On the cobalt side, the DRC remains the key player. After a US-backed DRC-Rwanda peace deal, a US-DRC strategic partnership, and a Gécamines-Mercuria JV (backed by the US Development Finance Corporation) have been signed which will give the US priority access to DRC projects and offtake. At present however DRC export quotas have tightened the cobalt market. Some relief could come from Indonesian cobalt exports. Indonesian low cost projects will drive almost all non-DRC mined cobalt growth to 2030, adding 15-20,000 t/a of cobalt in both 2027 and 2028. By 2029, Indonesian MHP production could top 100,000 t/a of cobalt. However, policy and regulatory risks are rising. Low nickel prices are prompting Jakarta to tighten supply, mandate higher-value products, require annual RKAB approvals and scrutinise tailings management, putting most planned HPAL capacity at risk, if not advanced before 2029.
Rare earths
Like nickel production, rare earth element (REE) extraction uses 12–18 tonnes of acid per tonne of separated oxide. If all North American REE demand for EVs and wind turbines were produced domestically, it would consume 200,000–300,000 tonnes of acid by 2035. The US sees domestic onshoring as a geopolitical imperative, since China currently controls around 70% of rare earth processing, although US sulphuric acid availability could be a bottleneck.
Phosphates
While most phosphate demand is for fertilizer, high purity phosphates are in increasing demand for lithium iron phosphate demand. The vast majority of LxFP CAM is manufactured via the creation of an FP (iron phosphate) precursor. The main production routes for FP utilise either purified phosphoric acid or technical grade mono-ammonium phosphate. CRU assesses the LxFP demand share in China will peak just shy of 80% in 2025, and projects its share of CAM demand outside China to grow substantially, displacing mostly nickel-based chemistries.
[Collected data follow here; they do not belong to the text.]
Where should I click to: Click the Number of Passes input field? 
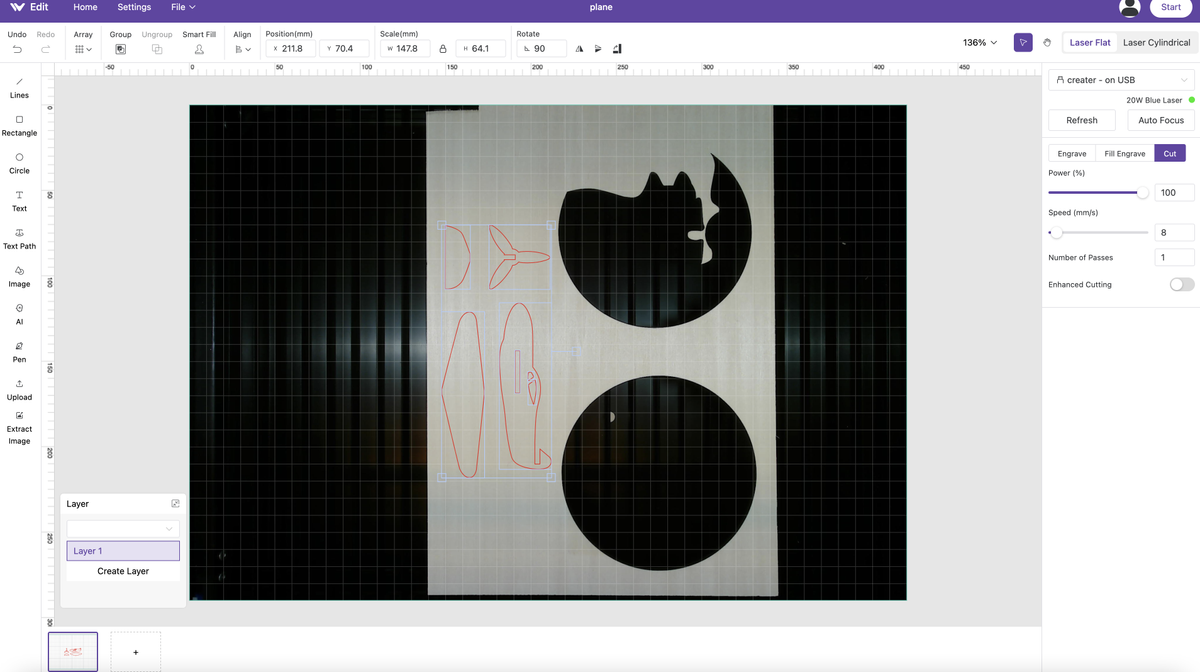point(1173,258)
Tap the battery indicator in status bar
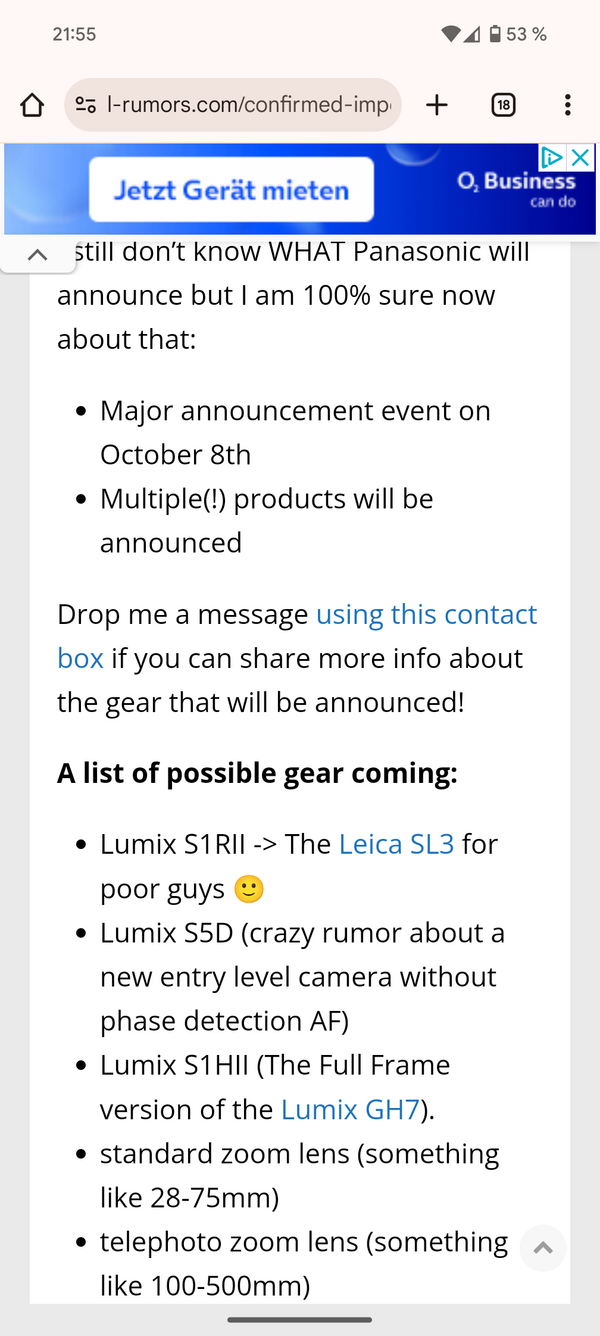 (x=496, y=33)
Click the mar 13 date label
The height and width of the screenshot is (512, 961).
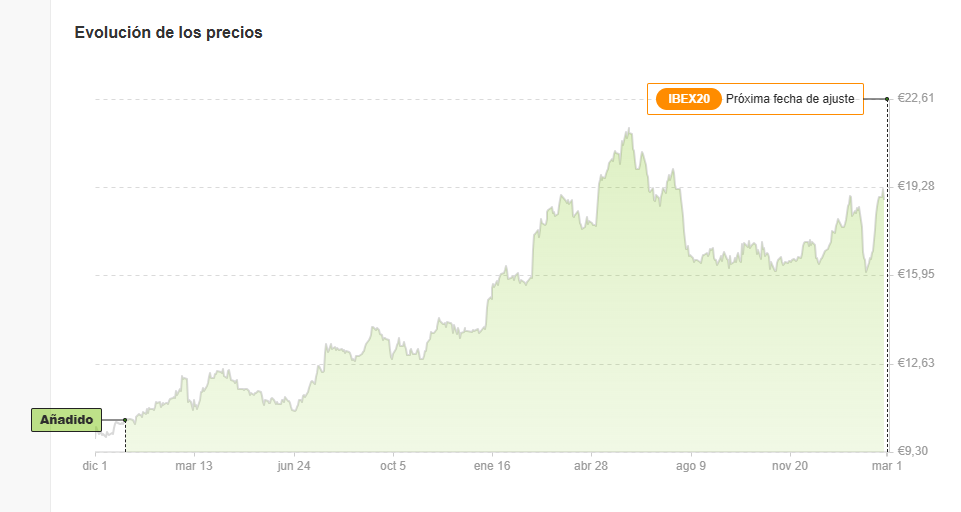pos(194,466)
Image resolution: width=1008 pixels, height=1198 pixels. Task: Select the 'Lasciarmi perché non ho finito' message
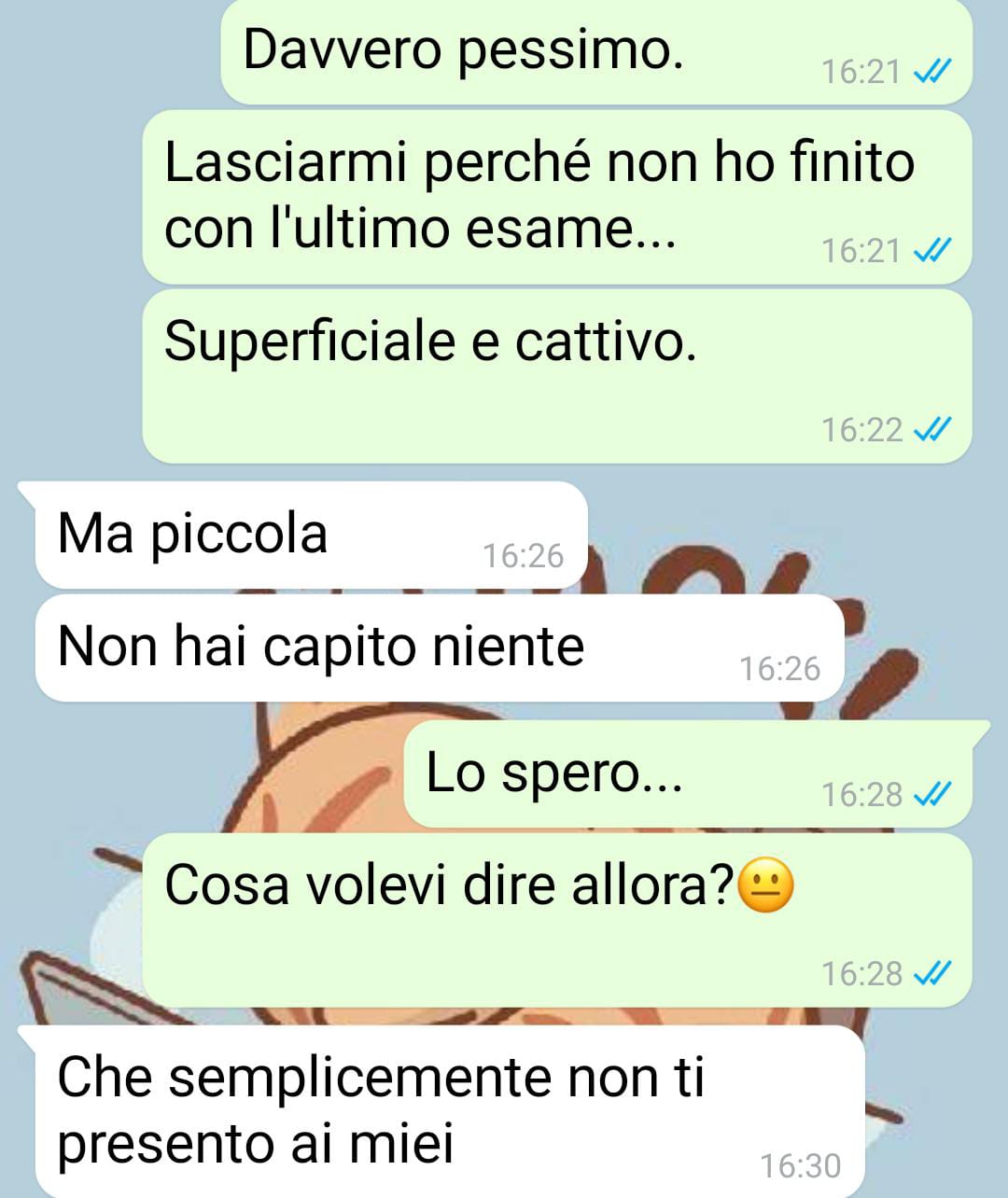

Consequently, LxFP’s global demand share of the battery market is expected to continue to grow to around 67% by the early 2030s. The additional phosphate that will be required will consume a further 4 million t/a of sulphuric acid over the period 2025-2029.
Metals to the fore
Increased demand for battery metals is leading to a major boost to sulphuric acid demand, as shown in Table 1. This year, it is expected that metals-based demand growth will actually exceed phosphate based demand growth for the first time, and over the next few years they will be roughly on par. The energy transition cannot happen without sulphuric acid. From lithium clays in Nevada to nickel laterites in Indonesia, from NMC cathodes in China to copper foil in every battery on Earth, acid is the invisible enabler, and we are looking towards a future where metals demand may rival fertilizers. The question is no longer whether battery metals will drive acid demand – it is whether the world can build enough capacity, fast enough, to keep pace.